Moving on, last blog I talked about procedural generation for objects in the world. As it stands, I am still considering this approach for placing trees, rocks, and other obstacles at random, but I don’t know that I will use it to place the in game tiles. I found a video of how to place walls, which of course wouldn’t be a random placement, but overall tile placement took a backseat when I started working with mower physics. If need be I can manually place tiles in the map. Manual placement will actually earn me just as much freedom as programmatic placement. As a matter of fact, manual placement is more visual for me which helps reduce the amount of times code needs to be tweaked. The trade off is that I won’t know exactly how many tiles I placed, and I may need to count them manually as well. If this is the route I take, I have a strategy to place one tile, which I will clone. I then will copy both tiles at once, and clone them. I plan to continue doing this until I create the desired size map and thus I can know how many tiles. based upon the number of “clones”. Lets be honest, I mean just copy and paste a grouping of tiles over and over again.

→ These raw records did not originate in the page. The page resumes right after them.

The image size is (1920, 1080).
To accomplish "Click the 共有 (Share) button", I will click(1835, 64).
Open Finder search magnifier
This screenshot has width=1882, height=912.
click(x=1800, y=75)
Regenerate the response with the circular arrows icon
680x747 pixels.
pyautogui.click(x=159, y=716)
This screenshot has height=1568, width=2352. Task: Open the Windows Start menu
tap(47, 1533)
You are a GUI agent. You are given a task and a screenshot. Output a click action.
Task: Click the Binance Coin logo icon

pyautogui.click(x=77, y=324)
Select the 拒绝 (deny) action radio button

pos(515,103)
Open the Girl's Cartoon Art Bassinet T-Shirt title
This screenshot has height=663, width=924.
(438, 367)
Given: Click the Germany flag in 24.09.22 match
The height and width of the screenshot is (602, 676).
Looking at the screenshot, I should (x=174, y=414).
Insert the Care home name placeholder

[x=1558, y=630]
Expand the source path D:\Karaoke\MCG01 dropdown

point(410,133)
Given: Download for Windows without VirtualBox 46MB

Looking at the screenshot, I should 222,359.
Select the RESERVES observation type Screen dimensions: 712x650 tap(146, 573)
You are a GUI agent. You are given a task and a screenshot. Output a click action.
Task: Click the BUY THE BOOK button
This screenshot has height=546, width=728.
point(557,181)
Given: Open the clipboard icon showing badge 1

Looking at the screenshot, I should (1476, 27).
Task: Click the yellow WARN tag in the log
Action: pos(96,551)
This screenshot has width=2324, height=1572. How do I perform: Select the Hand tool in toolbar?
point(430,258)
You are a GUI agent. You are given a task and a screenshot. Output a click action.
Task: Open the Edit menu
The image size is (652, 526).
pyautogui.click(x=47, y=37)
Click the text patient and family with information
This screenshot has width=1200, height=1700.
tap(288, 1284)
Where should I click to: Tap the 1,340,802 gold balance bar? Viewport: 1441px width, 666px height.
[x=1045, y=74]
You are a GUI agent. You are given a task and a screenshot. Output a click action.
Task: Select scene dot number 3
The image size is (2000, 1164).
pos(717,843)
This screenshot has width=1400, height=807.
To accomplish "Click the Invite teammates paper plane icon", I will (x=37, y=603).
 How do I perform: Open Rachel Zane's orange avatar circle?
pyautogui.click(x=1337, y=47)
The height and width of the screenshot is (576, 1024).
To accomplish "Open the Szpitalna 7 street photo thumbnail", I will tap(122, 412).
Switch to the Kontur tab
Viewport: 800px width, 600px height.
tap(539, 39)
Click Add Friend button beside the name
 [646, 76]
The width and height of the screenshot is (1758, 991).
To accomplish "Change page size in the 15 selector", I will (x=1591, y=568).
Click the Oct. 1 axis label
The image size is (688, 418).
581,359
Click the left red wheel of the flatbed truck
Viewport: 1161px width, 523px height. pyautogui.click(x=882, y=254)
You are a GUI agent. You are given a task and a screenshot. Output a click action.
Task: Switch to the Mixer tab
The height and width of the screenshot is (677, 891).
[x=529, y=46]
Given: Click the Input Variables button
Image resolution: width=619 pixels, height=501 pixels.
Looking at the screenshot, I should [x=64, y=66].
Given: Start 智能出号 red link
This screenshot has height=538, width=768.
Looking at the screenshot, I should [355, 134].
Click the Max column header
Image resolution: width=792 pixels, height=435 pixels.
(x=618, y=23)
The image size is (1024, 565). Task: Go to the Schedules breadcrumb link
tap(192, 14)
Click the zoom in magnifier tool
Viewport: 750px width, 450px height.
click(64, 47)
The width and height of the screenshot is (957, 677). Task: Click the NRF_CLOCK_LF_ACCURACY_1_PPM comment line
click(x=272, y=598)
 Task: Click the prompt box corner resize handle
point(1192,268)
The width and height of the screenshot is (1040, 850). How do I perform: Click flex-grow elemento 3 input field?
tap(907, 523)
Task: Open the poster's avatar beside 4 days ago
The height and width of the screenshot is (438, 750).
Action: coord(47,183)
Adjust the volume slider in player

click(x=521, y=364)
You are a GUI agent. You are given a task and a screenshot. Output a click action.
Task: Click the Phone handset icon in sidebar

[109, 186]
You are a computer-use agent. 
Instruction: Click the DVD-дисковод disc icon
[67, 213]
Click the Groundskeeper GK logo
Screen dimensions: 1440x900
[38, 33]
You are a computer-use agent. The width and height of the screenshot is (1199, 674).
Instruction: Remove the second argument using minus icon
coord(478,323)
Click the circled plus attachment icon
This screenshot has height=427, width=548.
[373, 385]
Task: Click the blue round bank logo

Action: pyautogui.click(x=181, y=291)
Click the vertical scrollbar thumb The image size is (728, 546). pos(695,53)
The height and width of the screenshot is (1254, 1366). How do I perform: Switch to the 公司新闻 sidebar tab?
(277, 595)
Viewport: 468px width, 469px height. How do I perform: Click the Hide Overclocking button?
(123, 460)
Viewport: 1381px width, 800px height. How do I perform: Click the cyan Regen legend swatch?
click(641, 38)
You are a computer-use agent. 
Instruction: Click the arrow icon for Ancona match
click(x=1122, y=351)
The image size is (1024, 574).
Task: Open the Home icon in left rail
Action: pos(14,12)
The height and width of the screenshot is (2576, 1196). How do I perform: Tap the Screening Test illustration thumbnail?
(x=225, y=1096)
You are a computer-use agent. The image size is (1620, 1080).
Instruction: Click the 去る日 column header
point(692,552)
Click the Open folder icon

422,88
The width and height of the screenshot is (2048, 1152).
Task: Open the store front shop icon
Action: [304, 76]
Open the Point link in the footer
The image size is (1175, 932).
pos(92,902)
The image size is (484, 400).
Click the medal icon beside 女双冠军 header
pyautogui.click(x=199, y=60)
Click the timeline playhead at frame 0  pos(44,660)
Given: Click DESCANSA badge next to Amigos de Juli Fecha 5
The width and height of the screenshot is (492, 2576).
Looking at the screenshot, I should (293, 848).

Meshes are another topic that I have put thought into, but of course, I haven’t really had time to make a lawn mower mesh. Keeping that in mind, I did find this really nice dune buggy in the Unreal Assets that they offer with their prebuilt offroad simulator. I might re-texture the dune buggy and drive that around.

I am hoping that I will have some new pictures up in the very near future. I at the least plan to add a picture of my working environment to the gallery. I am using my TV as a second monitor and it is driving my roommate nuts since the screen resolution doesn’t perfectly align. Thus some of the screen is cut off. At some point, I may also add a screenshot with a snippet of my code and/or the engine itself.